Ever since I was about 11 I have done this. My aunt tried to teach me. She would never sit without her hands being busy. She made beautiful Arran sweaters with an ease that astonished. A small woman, sometimes it seemed that the jumpers were bigger than her. Loved to watch her hands move and the single strand be wound and built into an intricate garment. She tried to teach me but I could make no sense of it. As she grew older her arthritic hands and shoulders couldn’t hold the weight of the wool so for the last 20 or so years of her life her hands would be earily empty. How I wish I had claimed her old pattern books. I loved my aunt.

The one day I fell in love with a piece of Fairisle in beige and brown and then I magically just ‘knew’ how to knit. I think she was pleased. Obviously something of what she had tried to teach me had gone in and just waited for me to ‘learn’ it, as is the way with teaching and learning sometimes.

So, when I went to college I did a part of my thesis on the knitting of the Fairisles and Arran. I learned how the different patterns had a macabre reason for being, apart from the thickening extra layers of warmth given to the garments. It seemed that when the drowned bodies of sailors were washed ashore you could recognize their identity from the patterns on the sweaters.  I also learned that knitting was not done as a ‘hobby’ but as a way to make new garments, and sometimes extra income.

I marvelled at pictures showing miners walking to work whilst knitting socks, wool and needles tucked under their arms. It seemed that at one time it was associated far more with both sexes. ( Good to see it making a strong come back with many male knitwear designers.) Now I learn that there were special tools to help people knit while walking. I knit in what I would call my ‘idle’ moments. In the past people couldn’t afford to have ‘idle’ moments.

knitting with a child

So, recently I got the bug again.The desire to ‘take up the needles’ had been lurking ever since Little Beau Peep came into my mind when working on The Cat and the Fiddle. She is a petite knitting super hero with a quiver of needles, and she too knits as she walks ( it is funny how some images dwell in the mind’s eye) with her giant sheep.

Little Beau Peep

(The artwork is for sale in The House of Golden Dreams, alongside prints and the book is available in libraries and all good independent bookshops.)

So, I went to Colourways in Whitland. Who would have thought that Whitland would have such a treasure as this amazing shop filled with gorgeous yarns from Rowan? There I bought some wool, a pattern book or two and set forth on a new project.

Little Beau’s knitting grew directly out of one of Rowan’s catalogues, from something I hope to knit myself one day.

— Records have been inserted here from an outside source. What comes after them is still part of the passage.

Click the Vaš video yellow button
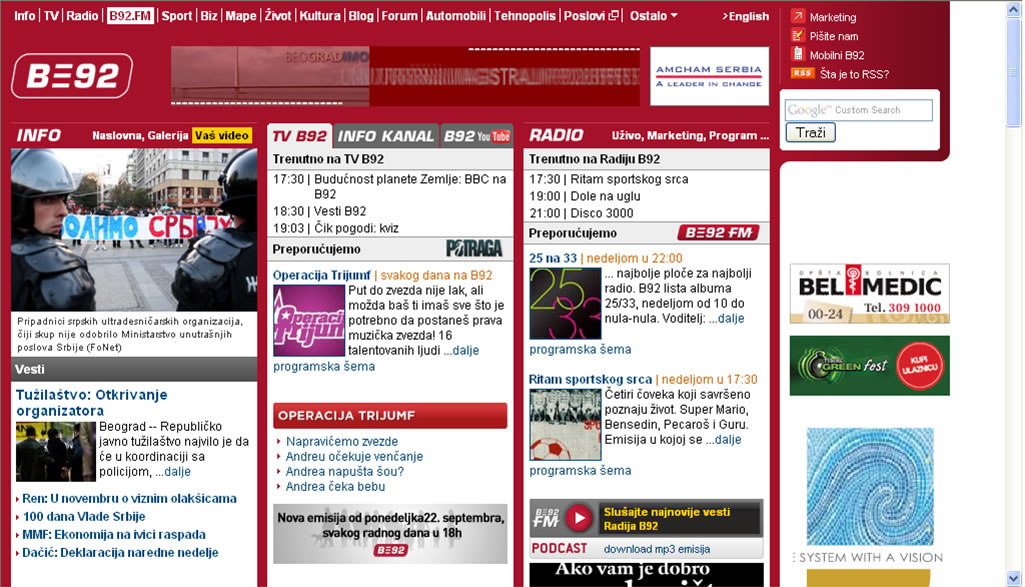1025x587 pixels. pyautogui.click(x=222, y=136)
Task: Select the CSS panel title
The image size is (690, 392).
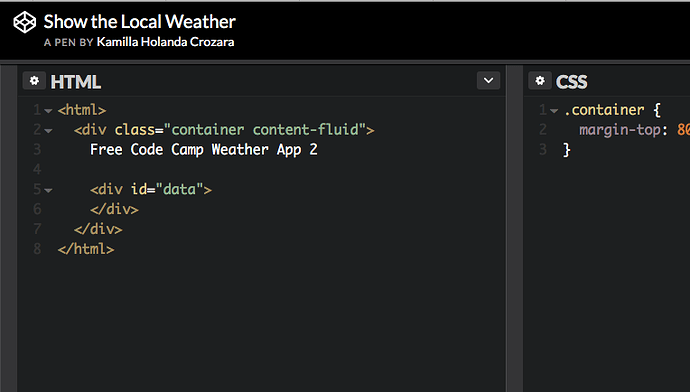Action: pos(572,82)
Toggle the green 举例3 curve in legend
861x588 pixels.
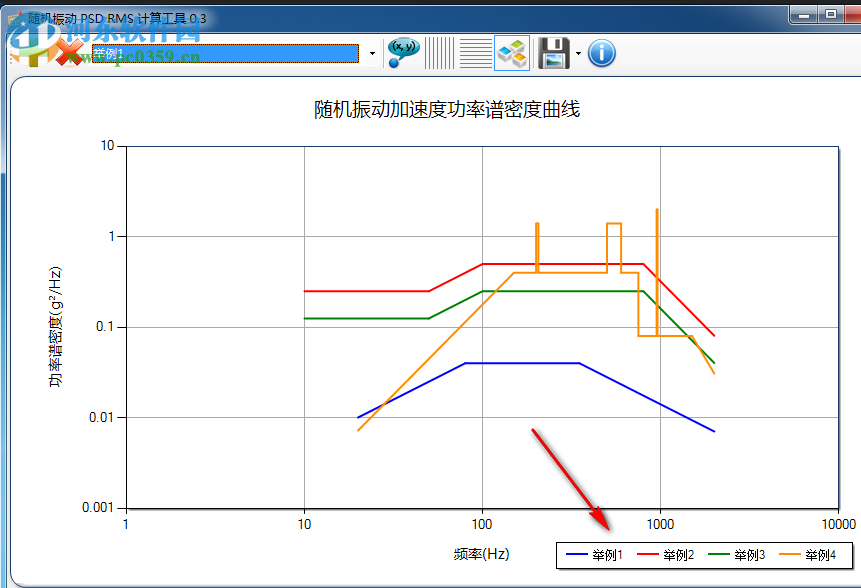tap(749, 556)
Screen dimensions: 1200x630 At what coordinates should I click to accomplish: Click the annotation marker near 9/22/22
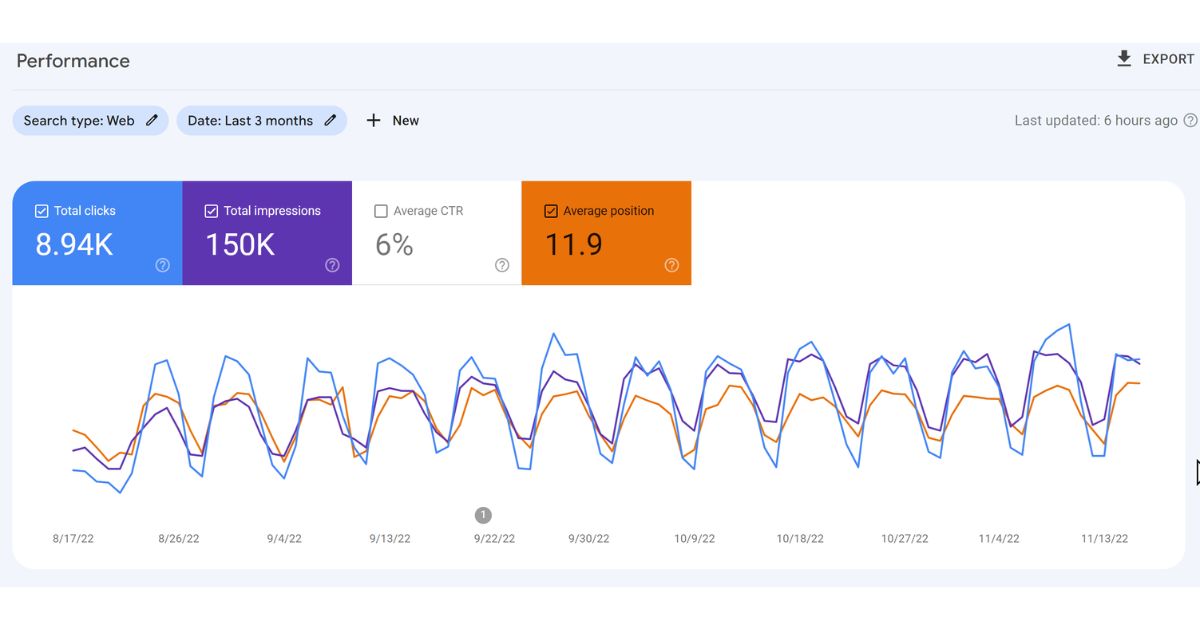pyautogui.click(x=483, y=515)
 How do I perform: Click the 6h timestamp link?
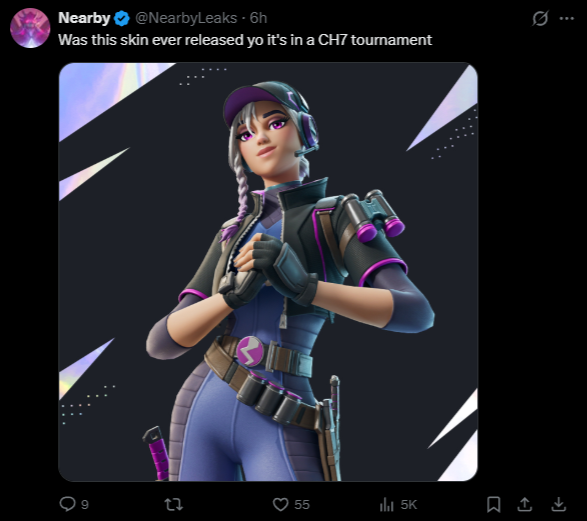258,18
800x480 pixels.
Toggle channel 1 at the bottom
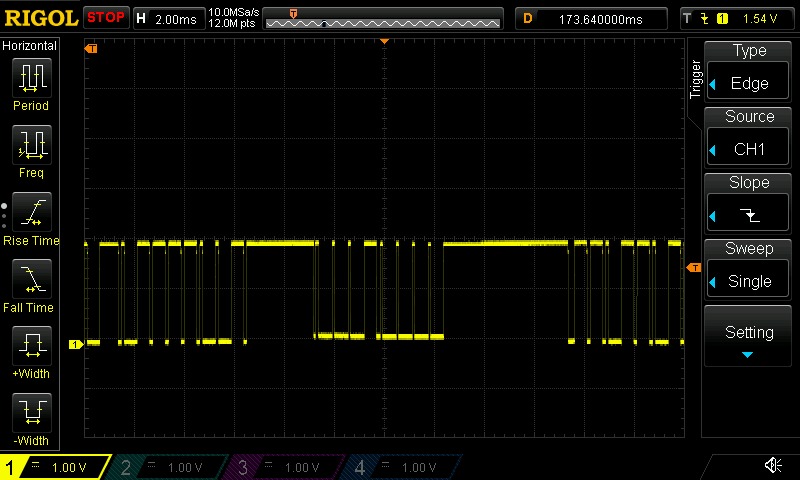click(x=57, y=467)
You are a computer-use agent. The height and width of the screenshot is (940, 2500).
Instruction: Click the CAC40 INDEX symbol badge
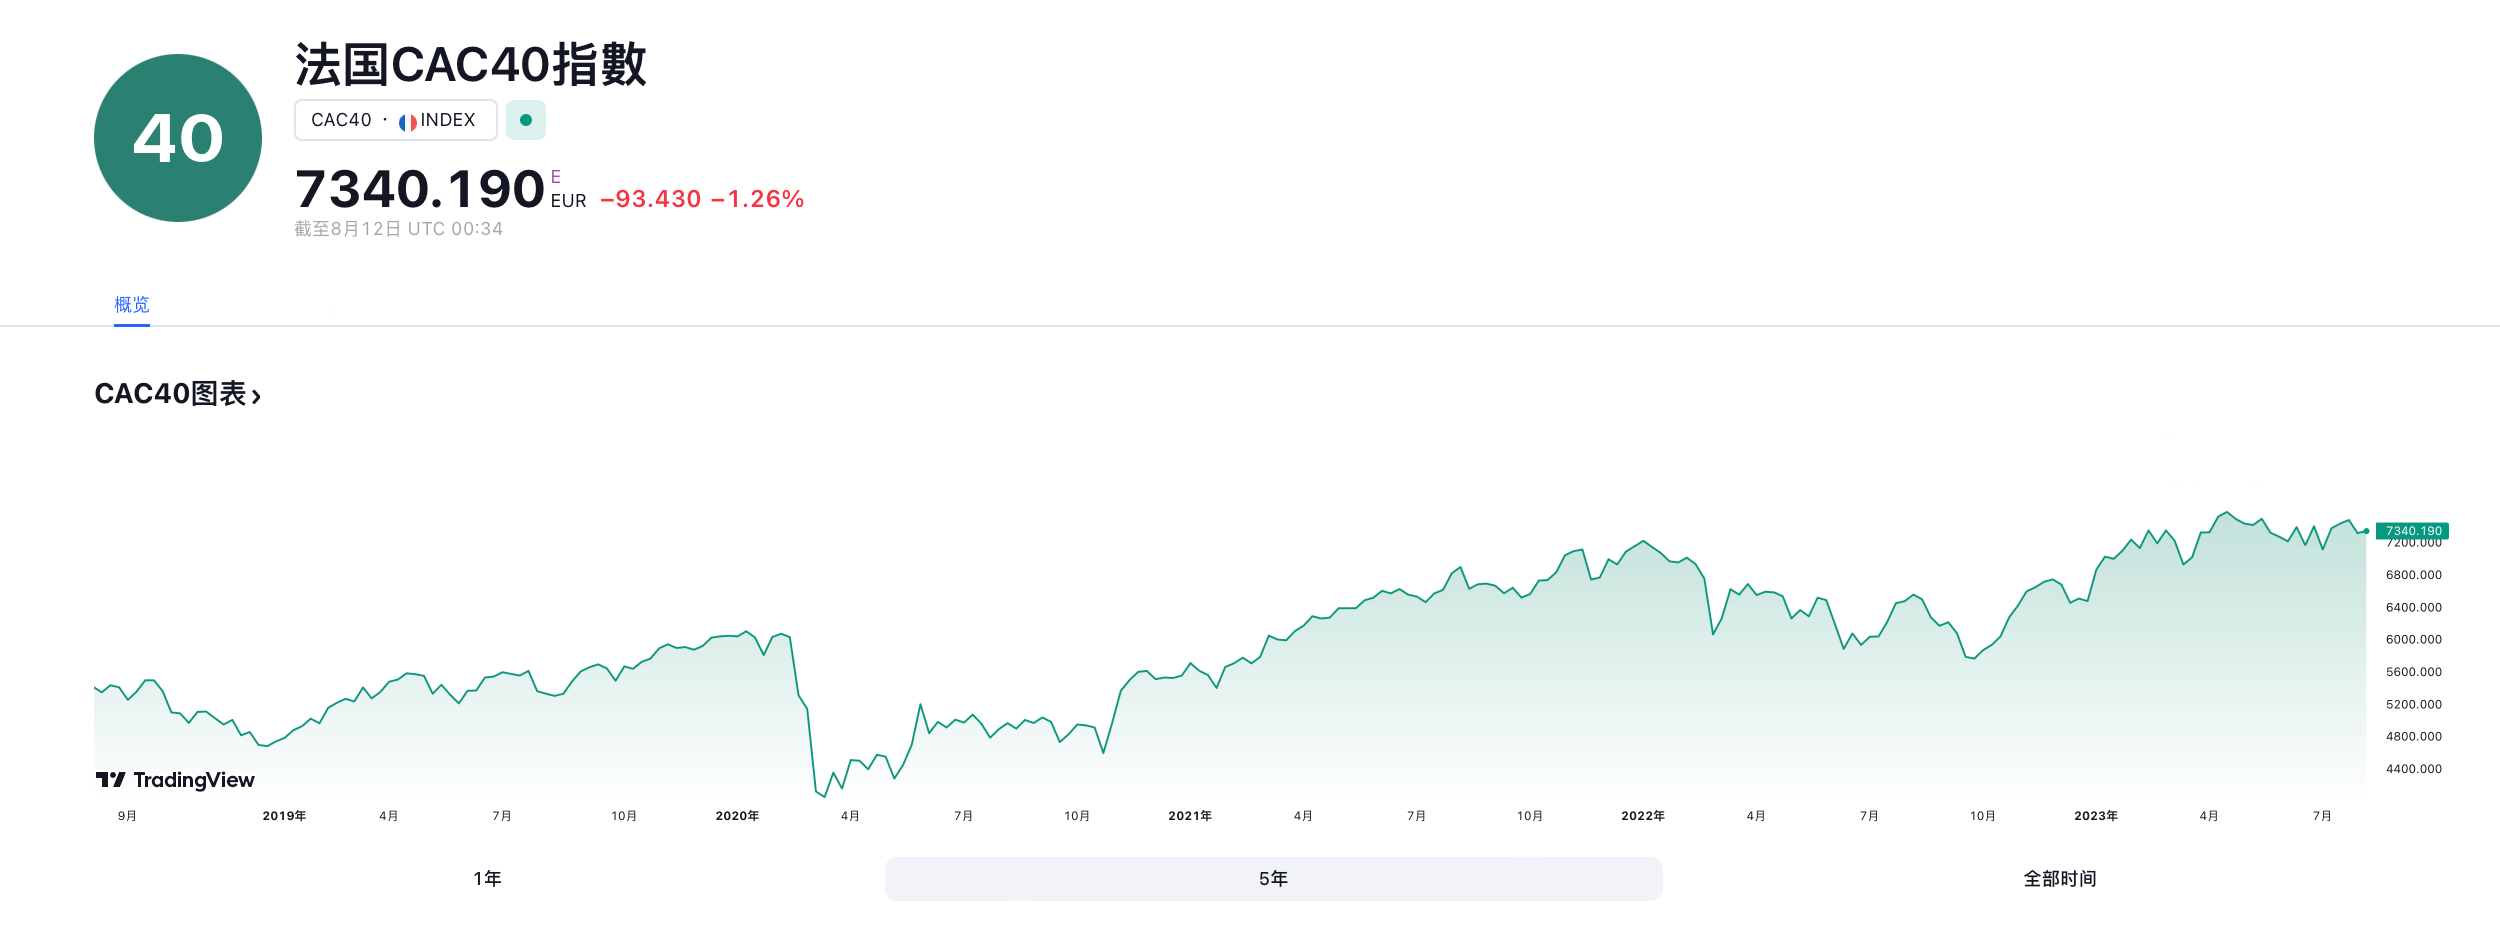(x=395, y=120)
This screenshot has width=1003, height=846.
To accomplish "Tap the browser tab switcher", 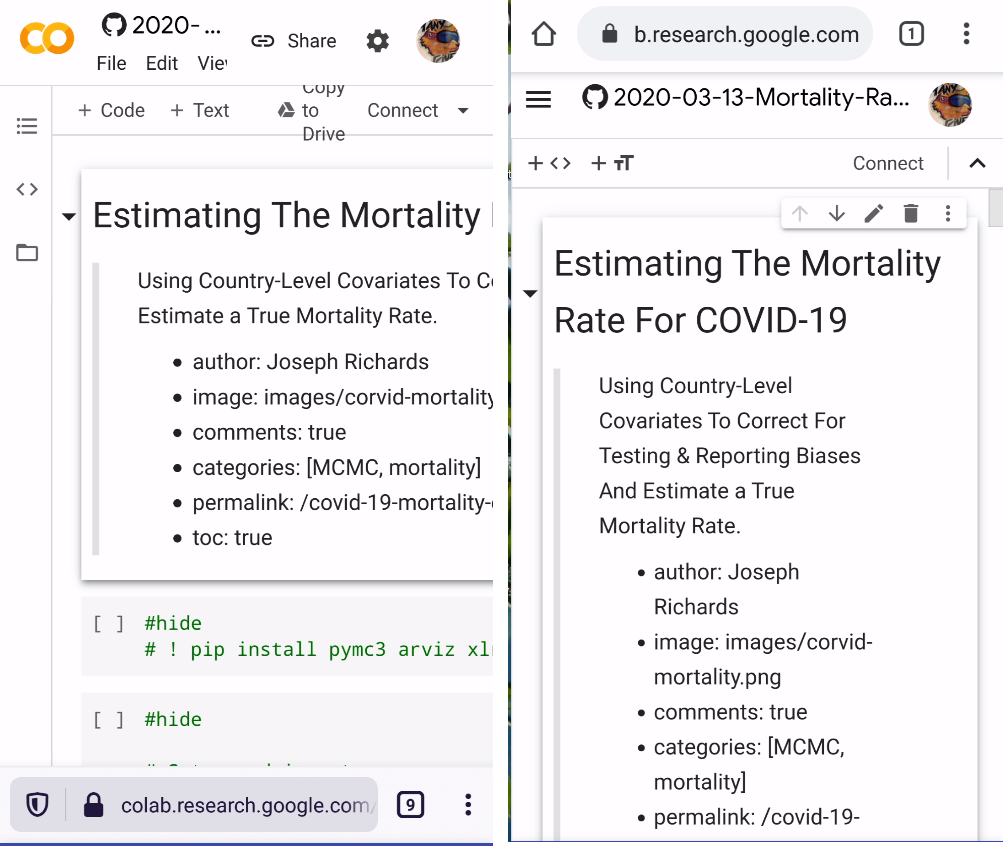I will coord(910,33).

Little Beau's knitting pattern book

Ever since I first found Rowan Wool in a shop called Shepherd’s Purse, now long gone, I have loved the texture, quality, colours and the patterns from Rowan. They took knitting out of the dark ages and into fashion, and their pattern books are just wonderful. I wish I had some of my old ones from 20 years ago. When I was at college I used to knit for The Shepherd’s Purse ( learning the true meaning of the phrase ‘pin money’). I couldn’t afford to buy the wool for myself, but loved working with it.

So now, while I think about dragons and book-worms and white bears and white ravens my hands move over a blue thread, winding and twining it with bamboo needles worn smooth by use, and a jumper grows slowly.

My nitting and the pattern book it comes frombamboo knitting needles

My needles once belonged to my friends’ grandmother and I love that connection to their family. I only knew her as a tiny, frail old lady, but once she was the most beautiful young woman, unaware of the man she would marry, children she would have, and grandchildren too. Now I am waiting for what would have been her first great grandchild to be born, any day now, and I wonder what this child’s life will hold, what adventures await. Perhaps when I have finished my sweater I will use her needles to make something for the baby. I think she would like that.

I drew Claire the other day.  Not a brilliant drawing, I could never do justice to her beauty but I am so glad that I did the drawing. It has more faults about it than I would like, but it also has something that I do like. My beautiful, tired friend.

Claire, pregnant

Looking forward to drawing the baby too.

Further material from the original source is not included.